— TASK OBJECTIVE —
Can you reproduce the records below word for word, starting with their first line and going on through the line that contains "(x=1141, y=89)"?

______________________________

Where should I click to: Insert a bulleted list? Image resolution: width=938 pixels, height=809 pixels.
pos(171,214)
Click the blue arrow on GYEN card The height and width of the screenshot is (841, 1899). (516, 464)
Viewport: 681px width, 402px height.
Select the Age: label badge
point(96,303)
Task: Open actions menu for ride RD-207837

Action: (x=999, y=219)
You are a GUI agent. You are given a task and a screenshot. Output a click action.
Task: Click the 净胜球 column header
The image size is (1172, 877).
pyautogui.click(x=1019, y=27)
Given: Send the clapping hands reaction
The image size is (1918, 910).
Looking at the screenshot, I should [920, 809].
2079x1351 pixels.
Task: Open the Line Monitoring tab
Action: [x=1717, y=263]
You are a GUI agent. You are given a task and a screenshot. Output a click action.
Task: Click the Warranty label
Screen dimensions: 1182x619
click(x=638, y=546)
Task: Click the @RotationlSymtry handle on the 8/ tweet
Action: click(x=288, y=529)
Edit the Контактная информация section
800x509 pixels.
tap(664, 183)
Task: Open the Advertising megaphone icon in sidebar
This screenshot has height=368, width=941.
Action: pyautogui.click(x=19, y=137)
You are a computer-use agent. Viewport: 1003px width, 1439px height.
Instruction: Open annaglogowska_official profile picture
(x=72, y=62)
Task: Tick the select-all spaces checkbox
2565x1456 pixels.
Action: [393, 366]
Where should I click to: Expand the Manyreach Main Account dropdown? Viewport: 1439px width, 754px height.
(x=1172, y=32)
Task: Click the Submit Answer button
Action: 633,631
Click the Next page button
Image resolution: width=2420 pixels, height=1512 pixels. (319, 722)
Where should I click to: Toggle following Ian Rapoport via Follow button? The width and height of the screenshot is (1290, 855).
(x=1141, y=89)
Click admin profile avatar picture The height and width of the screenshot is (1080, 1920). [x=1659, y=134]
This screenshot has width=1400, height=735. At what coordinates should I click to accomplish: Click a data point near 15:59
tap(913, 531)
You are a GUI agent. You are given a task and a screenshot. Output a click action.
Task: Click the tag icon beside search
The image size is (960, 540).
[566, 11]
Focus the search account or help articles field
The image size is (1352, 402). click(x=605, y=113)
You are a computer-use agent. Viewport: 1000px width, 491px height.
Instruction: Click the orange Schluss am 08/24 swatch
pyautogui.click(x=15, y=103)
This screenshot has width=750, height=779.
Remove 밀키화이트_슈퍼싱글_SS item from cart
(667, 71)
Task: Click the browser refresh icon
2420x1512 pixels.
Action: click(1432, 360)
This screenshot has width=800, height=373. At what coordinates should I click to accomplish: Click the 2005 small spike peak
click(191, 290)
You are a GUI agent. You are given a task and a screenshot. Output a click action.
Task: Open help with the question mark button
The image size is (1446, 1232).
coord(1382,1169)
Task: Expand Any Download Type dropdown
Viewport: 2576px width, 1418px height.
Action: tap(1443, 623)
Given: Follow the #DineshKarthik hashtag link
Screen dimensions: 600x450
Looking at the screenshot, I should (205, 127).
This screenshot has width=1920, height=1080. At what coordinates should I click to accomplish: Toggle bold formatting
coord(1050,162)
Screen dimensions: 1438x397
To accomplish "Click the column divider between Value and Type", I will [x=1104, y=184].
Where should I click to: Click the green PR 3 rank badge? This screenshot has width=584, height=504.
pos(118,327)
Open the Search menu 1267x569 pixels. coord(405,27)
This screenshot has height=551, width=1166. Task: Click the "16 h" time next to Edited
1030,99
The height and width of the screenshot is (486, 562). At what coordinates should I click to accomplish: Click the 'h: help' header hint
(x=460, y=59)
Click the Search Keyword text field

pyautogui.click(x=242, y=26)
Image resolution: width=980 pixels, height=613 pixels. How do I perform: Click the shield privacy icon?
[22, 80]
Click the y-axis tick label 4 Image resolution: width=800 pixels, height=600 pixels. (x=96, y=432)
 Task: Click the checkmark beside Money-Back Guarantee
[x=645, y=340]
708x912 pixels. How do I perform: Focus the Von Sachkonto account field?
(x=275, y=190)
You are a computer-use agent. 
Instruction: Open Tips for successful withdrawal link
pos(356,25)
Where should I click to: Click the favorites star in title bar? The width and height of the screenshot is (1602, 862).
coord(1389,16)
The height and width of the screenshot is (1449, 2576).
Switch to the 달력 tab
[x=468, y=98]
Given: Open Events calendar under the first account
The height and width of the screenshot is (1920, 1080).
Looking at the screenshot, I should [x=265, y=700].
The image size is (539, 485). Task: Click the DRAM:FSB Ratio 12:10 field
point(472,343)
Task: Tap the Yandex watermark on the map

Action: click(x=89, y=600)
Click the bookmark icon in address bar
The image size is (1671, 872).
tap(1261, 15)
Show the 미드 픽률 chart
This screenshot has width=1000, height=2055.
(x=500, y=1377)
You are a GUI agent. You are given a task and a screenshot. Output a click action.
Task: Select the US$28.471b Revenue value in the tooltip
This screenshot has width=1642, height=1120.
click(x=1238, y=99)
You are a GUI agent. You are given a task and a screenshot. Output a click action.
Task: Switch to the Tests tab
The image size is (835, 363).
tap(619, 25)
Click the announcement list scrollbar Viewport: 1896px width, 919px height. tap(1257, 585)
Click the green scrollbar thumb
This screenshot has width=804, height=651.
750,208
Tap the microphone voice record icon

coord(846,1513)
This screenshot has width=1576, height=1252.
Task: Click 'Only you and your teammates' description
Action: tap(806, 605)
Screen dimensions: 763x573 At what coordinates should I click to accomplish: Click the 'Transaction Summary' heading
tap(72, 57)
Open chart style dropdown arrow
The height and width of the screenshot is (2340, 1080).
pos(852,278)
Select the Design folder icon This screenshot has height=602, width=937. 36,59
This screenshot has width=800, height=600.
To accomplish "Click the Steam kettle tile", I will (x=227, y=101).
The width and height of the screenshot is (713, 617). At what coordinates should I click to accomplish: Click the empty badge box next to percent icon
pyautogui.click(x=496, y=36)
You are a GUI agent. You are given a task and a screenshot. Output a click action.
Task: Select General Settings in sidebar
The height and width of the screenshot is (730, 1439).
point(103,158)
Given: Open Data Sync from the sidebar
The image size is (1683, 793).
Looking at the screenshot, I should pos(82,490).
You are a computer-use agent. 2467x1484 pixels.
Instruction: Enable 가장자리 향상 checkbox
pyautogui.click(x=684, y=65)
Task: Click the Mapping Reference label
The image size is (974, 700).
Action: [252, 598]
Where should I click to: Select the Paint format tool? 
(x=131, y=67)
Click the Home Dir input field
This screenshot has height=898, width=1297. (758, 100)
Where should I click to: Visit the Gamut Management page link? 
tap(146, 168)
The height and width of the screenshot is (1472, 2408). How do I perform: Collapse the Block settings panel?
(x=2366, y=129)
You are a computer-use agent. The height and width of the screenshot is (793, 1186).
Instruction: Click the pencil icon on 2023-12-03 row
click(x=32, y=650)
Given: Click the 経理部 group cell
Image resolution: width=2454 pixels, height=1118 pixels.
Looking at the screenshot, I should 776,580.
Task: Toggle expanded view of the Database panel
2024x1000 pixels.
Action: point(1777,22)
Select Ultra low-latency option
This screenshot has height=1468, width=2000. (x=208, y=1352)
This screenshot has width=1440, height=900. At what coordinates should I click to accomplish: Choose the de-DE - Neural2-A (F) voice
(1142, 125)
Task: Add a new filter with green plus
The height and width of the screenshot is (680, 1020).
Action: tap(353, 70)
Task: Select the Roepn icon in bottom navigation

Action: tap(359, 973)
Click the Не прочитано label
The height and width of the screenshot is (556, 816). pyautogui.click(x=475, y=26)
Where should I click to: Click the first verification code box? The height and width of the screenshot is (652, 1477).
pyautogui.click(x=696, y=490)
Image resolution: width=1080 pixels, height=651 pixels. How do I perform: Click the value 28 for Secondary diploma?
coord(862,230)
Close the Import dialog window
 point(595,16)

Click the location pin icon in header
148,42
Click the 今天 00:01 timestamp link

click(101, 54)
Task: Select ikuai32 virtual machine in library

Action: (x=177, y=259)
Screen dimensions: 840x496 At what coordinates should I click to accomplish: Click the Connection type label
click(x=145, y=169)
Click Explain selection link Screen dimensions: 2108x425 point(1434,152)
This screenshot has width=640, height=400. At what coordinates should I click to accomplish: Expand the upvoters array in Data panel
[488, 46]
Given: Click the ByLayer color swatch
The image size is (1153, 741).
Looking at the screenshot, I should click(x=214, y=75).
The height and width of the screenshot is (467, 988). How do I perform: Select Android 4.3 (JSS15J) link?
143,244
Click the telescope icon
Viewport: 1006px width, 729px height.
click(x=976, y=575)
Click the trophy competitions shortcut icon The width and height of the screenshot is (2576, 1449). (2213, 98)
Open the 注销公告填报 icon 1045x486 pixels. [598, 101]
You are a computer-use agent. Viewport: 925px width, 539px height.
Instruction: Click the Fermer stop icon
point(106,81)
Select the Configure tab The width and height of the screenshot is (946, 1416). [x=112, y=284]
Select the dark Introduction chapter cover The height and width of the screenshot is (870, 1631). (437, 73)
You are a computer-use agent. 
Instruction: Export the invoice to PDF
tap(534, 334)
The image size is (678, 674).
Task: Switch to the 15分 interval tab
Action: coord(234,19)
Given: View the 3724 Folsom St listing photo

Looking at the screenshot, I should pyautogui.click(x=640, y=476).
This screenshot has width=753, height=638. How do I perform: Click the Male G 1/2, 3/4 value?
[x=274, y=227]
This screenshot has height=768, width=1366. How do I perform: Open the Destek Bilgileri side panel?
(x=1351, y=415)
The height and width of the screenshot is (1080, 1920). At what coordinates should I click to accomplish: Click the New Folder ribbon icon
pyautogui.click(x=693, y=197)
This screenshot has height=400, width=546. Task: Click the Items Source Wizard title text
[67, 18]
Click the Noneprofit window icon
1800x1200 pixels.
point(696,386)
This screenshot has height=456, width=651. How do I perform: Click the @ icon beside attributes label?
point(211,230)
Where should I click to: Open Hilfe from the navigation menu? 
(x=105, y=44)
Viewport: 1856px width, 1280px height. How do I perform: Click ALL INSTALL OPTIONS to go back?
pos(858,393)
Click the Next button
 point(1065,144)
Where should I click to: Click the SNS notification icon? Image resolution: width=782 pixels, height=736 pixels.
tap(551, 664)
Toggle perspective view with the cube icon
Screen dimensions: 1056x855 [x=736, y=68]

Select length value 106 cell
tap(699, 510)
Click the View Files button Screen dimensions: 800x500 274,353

______________________________

— RESPONSE —
Where should I click to: Insert a bulleted list? Image resolution: width=938 pixels, height=809 pixels.
pos(171,214)
Click the blue arrow on GYEN card The height and width of the screenshot is (841, 1899). (516, 464)
Viewport: 681px width, 402px height.
Select the Age: label badge
point(96,303)
Task: Open actions menu for ride RD-207837

Action: (x=999, y=219)
You are a GUI agent. You are given a task and a screenshot. Output a click action.
Task: Click the 净胜球 column header
The image size is (1172, 877).
pyautogui.click(x=1019, y=27)
Given: Send the clapping hands reaction
The image size is (1918, 910).
Looking at the screenshot, I should [920, 809].
2079x1351 pixels.
Task: Open the Line Monitoring tab
Action: [x=1717, y=263]
You are a GUI agent. You are given a task and a screenshot. Output a click action.
Task: Click the Warranty label
Screen dimensions: 1182x619
click(x=638, y=546)
Task: Click the @RotationlSymtry handle on the 8/ tweet
Action: click(x=288, y=529)
Edit the Контактная информация section
800x509 pixels.
tap(664, 183)
Task: Open the Advertising megaphone icon in sidebar
This screenshot has height=368, width=941.
Action: pyautogui.click(x=19, y=137)
You are a computer-use agent. Viewport: 1003px width, 1439px height.
Instruction: Open annaglogowska_official profile picture
(x=72, y=62)
Task: Tick the select-all spaces checkbox
2565x1456 pixels.
Action: [393, 366]
Where should I click to: Expand the Manyreach Main Account dropdown? Viewport: 1439px width, 754px height.
(x=1172, y=32)
Task: Click the Submit Answer button
Action: 633,631
Click the Next page button
Image resolution: width=2420 pixels, height=1512 pixels. (319, 722)
Where should I click to: Toggle following Ian Rapoport via Follow button? The width and height of the screenshot is (1290, 855).
(x=1141, y=89)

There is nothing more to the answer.